Can you quote the lines below exactly, starting at the line with "Viewport: 624px width, 625px height." and going through the last one?

Collected data entries
==========

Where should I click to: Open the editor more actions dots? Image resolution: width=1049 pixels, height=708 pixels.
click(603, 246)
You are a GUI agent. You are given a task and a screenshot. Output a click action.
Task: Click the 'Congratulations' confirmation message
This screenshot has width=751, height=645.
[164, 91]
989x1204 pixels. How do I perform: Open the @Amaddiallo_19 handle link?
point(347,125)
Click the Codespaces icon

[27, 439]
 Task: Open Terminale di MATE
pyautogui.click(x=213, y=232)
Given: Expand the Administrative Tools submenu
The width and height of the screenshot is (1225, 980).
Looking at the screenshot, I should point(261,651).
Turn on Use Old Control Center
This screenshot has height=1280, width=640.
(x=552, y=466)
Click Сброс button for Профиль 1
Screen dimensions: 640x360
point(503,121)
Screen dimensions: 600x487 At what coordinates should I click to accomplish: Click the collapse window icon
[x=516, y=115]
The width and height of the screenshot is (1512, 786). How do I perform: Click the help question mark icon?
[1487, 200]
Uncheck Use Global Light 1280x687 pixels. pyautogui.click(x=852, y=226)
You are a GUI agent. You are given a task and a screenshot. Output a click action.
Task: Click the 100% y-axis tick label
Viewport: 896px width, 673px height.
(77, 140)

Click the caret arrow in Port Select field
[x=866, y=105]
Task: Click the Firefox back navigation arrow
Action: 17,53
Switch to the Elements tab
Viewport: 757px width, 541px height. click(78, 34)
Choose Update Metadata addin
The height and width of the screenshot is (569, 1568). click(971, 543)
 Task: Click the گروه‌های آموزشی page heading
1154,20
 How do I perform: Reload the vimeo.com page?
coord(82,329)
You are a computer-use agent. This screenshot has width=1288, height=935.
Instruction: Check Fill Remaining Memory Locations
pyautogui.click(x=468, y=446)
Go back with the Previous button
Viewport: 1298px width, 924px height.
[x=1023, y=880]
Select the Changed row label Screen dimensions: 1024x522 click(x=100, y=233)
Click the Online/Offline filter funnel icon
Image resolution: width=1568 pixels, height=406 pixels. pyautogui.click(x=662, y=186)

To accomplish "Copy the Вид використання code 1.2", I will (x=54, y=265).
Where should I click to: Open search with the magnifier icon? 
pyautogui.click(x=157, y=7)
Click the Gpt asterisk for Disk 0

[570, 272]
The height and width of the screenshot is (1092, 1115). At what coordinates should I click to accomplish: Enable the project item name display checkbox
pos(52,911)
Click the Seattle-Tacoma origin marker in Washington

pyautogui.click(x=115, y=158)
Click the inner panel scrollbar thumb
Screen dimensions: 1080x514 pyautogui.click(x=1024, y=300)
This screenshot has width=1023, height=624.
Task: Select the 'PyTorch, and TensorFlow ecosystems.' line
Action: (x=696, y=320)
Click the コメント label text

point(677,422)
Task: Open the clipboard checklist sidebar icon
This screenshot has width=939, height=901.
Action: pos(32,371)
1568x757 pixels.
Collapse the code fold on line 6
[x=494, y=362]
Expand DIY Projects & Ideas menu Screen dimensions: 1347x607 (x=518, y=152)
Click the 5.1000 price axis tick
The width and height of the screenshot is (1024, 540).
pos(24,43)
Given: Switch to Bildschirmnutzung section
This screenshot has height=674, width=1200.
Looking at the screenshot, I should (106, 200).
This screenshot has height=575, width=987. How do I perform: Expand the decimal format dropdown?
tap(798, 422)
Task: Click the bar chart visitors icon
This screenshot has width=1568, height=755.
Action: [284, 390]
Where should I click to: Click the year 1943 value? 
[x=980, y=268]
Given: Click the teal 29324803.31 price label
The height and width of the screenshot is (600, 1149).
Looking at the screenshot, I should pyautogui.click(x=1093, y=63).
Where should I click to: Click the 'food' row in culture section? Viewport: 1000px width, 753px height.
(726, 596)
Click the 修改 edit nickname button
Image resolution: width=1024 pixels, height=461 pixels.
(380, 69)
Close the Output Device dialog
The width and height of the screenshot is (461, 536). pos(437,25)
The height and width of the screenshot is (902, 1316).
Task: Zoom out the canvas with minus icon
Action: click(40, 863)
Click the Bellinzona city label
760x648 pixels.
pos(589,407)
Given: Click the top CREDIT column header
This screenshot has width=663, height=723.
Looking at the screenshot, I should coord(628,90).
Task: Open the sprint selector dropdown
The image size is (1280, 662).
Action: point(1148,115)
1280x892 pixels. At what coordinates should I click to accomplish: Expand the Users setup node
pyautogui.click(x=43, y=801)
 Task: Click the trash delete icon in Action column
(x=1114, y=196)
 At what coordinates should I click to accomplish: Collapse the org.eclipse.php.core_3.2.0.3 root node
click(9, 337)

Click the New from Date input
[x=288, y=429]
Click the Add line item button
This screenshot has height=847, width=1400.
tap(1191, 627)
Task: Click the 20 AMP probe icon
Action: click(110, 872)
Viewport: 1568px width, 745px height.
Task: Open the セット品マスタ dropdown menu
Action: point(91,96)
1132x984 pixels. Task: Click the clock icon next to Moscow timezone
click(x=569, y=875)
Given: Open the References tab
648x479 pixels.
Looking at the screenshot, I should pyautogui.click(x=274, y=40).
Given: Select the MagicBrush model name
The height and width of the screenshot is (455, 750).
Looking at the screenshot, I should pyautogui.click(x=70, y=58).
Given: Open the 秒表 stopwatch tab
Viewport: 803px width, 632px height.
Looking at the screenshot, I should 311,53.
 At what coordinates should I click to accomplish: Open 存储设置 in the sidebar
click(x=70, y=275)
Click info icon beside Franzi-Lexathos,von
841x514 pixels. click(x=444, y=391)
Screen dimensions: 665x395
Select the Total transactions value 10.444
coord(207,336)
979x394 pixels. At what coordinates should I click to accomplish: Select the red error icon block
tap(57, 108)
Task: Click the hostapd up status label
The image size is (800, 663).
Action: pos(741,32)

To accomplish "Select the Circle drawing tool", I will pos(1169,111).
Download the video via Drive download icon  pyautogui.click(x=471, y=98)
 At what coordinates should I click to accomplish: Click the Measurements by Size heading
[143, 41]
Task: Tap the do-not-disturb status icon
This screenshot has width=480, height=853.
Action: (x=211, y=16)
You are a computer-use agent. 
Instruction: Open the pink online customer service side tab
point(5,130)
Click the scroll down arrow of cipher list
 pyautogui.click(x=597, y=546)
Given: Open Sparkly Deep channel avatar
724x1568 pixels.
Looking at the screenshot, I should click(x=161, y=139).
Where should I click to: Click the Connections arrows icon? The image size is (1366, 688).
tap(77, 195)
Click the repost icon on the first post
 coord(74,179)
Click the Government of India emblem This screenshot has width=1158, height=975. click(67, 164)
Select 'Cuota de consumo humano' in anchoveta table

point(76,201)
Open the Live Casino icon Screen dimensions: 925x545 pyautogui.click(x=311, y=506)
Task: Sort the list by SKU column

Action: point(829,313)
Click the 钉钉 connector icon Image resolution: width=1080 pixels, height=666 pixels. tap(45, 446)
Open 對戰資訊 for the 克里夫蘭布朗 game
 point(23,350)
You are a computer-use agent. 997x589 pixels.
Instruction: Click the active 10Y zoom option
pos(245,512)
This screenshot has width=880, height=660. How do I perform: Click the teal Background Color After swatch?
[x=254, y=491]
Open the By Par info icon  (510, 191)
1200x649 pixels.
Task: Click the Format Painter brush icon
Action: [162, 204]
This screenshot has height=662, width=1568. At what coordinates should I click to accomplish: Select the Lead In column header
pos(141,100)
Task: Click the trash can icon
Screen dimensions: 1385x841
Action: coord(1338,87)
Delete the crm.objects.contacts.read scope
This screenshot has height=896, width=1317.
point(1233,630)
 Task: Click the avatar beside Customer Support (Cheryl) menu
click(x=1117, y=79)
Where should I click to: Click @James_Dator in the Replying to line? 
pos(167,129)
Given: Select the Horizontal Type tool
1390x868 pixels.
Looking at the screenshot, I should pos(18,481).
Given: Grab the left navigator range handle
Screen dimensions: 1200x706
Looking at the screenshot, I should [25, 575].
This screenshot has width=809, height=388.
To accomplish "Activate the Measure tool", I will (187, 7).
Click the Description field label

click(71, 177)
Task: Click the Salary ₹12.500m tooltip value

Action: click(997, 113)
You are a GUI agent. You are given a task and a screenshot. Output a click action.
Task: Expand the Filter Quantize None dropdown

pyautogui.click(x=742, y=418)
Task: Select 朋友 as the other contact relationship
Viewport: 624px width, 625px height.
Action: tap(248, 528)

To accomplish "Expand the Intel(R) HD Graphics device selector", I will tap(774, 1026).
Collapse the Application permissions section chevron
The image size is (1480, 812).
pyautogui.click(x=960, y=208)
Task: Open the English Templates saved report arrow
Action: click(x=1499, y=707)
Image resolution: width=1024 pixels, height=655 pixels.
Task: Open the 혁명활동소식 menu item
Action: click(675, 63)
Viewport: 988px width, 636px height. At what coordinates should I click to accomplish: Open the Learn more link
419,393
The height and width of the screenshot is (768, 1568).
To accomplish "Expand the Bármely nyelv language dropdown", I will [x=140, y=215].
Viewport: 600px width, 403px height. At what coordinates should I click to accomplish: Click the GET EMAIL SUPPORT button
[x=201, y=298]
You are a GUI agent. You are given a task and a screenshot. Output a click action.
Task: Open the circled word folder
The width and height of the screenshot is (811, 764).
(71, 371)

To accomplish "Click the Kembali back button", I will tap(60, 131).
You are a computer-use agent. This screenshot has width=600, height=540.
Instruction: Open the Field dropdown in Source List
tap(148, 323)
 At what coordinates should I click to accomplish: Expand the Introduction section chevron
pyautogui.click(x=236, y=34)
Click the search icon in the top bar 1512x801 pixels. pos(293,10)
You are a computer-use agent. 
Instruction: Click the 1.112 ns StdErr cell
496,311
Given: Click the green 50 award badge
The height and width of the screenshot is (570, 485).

==========

> [Answer box]:
Viewport: 624px width, 625px height.
Action: tap(248, 528)

To accomplish "Expand the Intel(R) HD Graphics device selector", I will tap(774, 1026).
Collapse the Application permissions section chevron
The image size is (1480, 812).
pyautogui.click(x=960, y=208)
Task: Open the English Templates saved report arrow
Action: click(x=1499, y=707)
Image resolution: width=1024 pixels, height=655 pixels.
Task: Open the 혁명활동소식 menu item
Action: click(675, 63)
Viewport: 988px width, 636px height. At what coordinates should I click to accomplish: Open the Learn more link
419,393
The height and width of the screenshot is (768, 1568).
To accomplish "Expand the Bármely nyelv language dropdown", I will [x=140, y=215].
Viewport: 600px width, 403px height. At what coordinates should I click to accomplish: Click the GET EMAIL SUPPORT button
[x=201, y=298]
You are a GUI agent. You are given a task and a screenshot. Output a click action.
Task: Open the circled word folder
The width and height of the screenshot is (811, 764).
(71, 371)

To accomplish "Click the Kembali back button", I will tap(60, 131).
You are a computer-use agent. This screenshot has width=600, height=540.
Instruction: Open the Field dropdown in Source List
tap(148, 323)
 At what coordinates should I click to accomplish: Expand the Introduction section chevron
pyautogui.click(x=236, y=34)
Click the search icon in the top bar 1512x801 pixels. pos(293,10)
You are a computer-use agent. 
Instruction: Click the 1.112 ns StdErr cell
496,311
Given: Click the green 50 award badge
The height and width of the screenshot is (570, 485).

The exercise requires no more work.